The Journey of Building a Scalable API

The Journey of Building a Scalable API featured image

APIs are an essential tool to allow partners, developers, and applications to consume, communicate, or build on top of the various capabilities your microservices provide.

Building a high quality API that can scale and perform with the business ecosystem is not easy and requires putting thought and planning into everything, from choosing an execution environment to even determining what API technology you will use.

So how did we do it? In this blog post, I will share my experience of building the API for Activity Platform at Salesforce as a guide to writing an API for your own needs. Activity Platform is a big data event processing engine that ingests and analyzes over 100 million customer interactions every day to automatically capture data and to generate insights, recommendations, and feeds. Activity Platform provides APIs to serve these to our clients.

Choosing an Execution Environment

Depending on the requirement, an execution environment could be bare metal, a virtual machine (VM), or an application container. We chose application containers, as these can run on a physical machine or in a VM, and a single operating system instance can support multiple containers, each running within its own, separate execution environment. In a nutshell, containers are lightweight, portable, fast, and easy to deploy and scale, so they are a natural fit for microservices.

A note on container orchestration

If you decide to go with containers, like we did, container orchestration will help you automate the deployment, management, scaling, and networking of containers. There are many container orchestration tools to consider: Kubernetes, Apache Mesos, or DC/OS (with Marathon), Amazon EKS, Google Kubernetes Engine (GKE), and others.

We use Nomad clusters from Hashicorp. It’s simple, lightweight, and can orchestrate applications of any type — not just containers. It integrates seamlessly with Consul and Vault for service discovery and secrets management. You can easily describe the requirements a task needs to execute such as memory, network, CPU, and more along with specifying the number of instances you need to horizontally scale your service.

Choosing an API Technology

To build an API, we chose GraphQL. If you haven’t heard of it, it is a popular alternative to other available options like REST, SOAP, Apache Thrift, OpenAPI/Swagger or gRPC.

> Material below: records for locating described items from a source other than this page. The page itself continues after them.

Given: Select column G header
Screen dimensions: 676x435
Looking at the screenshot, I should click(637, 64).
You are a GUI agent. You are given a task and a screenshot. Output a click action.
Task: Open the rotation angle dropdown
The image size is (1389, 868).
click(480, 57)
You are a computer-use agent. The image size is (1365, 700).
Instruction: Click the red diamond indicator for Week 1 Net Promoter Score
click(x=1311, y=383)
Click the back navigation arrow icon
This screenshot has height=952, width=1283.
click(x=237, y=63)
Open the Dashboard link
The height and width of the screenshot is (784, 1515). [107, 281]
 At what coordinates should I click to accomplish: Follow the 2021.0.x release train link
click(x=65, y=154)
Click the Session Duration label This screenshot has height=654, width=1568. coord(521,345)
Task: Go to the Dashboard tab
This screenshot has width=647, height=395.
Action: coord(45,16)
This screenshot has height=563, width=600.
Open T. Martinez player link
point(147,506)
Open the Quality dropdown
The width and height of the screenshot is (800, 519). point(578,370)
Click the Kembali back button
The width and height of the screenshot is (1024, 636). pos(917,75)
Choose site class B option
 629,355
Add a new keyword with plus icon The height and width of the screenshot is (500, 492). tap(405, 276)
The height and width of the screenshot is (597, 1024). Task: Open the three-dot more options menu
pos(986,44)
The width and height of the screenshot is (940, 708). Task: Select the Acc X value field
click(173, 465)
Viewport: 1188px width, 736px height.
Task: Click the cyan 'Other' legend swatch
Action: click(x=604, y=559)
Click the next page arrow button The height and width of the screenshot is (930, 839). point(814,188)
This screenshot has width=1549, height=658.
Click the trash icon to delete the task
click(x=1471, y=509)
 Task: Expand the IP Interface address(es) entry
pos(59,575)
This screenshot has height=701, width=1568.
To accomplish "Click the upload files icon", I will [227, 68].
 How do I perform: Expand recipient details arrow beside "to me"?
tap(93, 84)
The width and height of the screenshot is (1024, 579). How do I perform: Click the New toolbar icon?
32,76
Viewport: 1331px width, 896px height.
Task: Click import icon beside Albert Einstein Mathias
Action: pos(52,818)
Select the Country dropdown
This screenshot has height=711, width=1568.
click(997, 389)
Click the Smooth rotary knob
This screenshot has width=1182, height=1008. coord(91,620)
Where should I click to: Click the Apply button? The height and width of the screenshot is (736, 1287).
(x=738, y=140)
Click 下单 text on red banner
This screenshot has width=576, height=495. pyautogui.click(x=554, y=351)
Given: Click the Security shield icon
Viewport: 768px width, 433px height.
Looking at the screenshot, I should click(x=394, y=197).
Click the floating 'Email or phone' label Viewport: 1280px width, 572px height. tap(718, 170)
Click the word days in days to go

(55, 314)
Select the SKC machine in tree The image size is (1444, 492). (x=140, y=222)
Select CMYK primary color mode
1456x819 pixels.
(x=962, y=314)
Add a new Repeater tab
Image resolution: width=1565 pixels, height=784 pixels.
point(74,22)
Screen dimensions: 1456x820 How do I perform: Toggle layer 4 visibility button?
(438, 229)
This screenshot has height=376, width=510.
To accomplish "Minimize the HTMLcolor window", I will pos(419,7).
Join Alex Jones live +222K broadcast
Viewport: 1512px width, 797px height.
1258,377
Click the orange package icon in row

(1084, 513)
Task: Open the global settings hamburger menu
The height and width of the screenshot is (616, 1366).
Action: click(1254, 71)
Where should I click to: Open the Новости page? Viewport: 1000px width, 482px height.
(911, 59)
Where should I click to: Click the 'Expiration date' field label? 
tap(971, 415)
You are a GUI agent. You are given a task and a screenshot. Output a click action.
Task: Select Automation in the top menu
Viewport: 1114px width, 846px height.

Why did we choose GraphQL?

We wanted to build an API that can serve various clients ranging from web to mobile app. It needed to be efficient, powerful and flexible.

GraphQL was the best fit for our needs for a few reasons:

1). GraphQL is database agnostic and can serve data from anywhere you want for your defined business domain. This means that underneath you can use Cassandra, Elasticsearch, or an existing API from other modules for a single query.

2). It allows clients to request exactly what they need, avoiding overfetching or underfetching. If an API returns more than what a client needs, there is a performance hit, and if it returns less, multiple network calls will slow the rendering time. GraphQL avoids both of these outcomes.

3). While most APIs do versioning, GraphQL serves a versionless API, as it only returns the data that’s explicitly requested, so new capabilities can be added via new types and new fields on those types without creating a breaking change.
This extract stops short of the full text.